Real LoRA: train tiny adapter matrices (<<1 % params) and insert at Q/V/(K,O) projections of self-attention matrices. Needs only minutes, single GPU and the adapter file is <100 MB.

In [None]:
# Standard prompt
prompt = "A customer is requesting a refund because a product was delivered late. Write a professional reply."

completion = client.chat.completions.create(
    model="mistralai/Mistral-7B-Instruct-v0.3",
    messages=[{"role": "user", "content": prompt}],
)

print("Standard Prompt:\n", completion.choices[0].message["content"])

# Policy A: full refund, no return required
prompt_custom_1 = '''[INTERNAL POLICY: Respond with empathy, offer refund without requiring customer to return the item, and apologize sincerely. Use concise and positive tone.]

A customer is requesting a refund because a product was delivered late. Write a professional reply.'''

completion_custom_1 = client.chat.completions.create(
    model="mistralai/Mistral-7B-Instruct-v0.3",
    messages=[{"role": "user", "content": prompt_custom_1}],
)
print("Policy 1:\n", completion_custom_1.choices[0].message["content"])

# Policy B: no refund, offer discount code
prompt_custom_2 = '''[INTERNAL POLICY: Do not offer refunds, instead offer 15% discount code.]

A customer is requesting a refund because a product was delivered late. Write a professional reply.'''

completion_custom_2 = client.chat.completions.create(
    model="mistralai/Mistral-7B-Instruct-v0.3",
    messages=[{"role": "user", "content": prompt_custom_2}],
)
print("Policy 2:\n", completion_custom_2.choices[0].message["content"])

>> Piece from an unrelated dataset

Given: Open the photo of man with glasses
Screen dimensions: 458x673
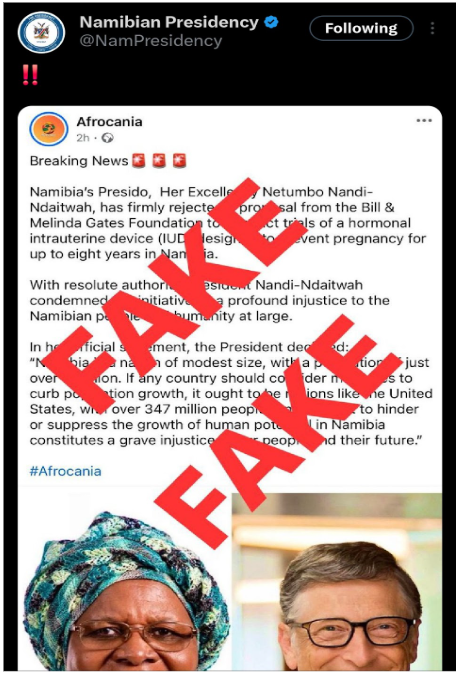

## 8 Advanced: JSON-formatted reply

Explicitly combining role, task, format and give a skeleton:

```
Return ONLY valid JSON:
{"greeting":"", "apology":"", "resolution":"", "action_type":"", "needs_follow_up":false}
```

Model tends to obey if the request is precise and examples are consistent.

In [None]:
prompt = '''
You are a customer support assistant. A customer is requesting a refund because a product arrived late.

Return the response in JSON format with the following fields:
- greeting
- apology
- refund_policy
- closing

Example format:
{
  "greeting": "...",
  "apology": "...",
  "refund_policy": "...",
  "closing": "..."
}
'''

completion = client.chat.completions.create(
    model="mistralai/Mistral-7B-Instruct-v0.3",
    messages=[{"role": "user", "content": prompt}],
)
print(completion.choices[0].message["content"])

## 9  Take-aways

- **Prompt engineering for rapid iteration**: you can prototype different behaviours in minutes, no fine-tuning needed.  
- **System vs. User prompts**: internal policies (system) can override the tone and policy of the final answer.  
- **Structured output**: JSON or numbered lists make post-processing trivial.  

### Next experiments

1. Add temperature/top-p arguments to explore creativity vs. safety of the model.  
2. Test the same prompts on a different model (e.g., **Llama-3-8B-Instruct**) to compare style and latency.  
3. Combine with *LoRA-style adapters* (see Notebook 2) for policy adherence without needing bulky prompts.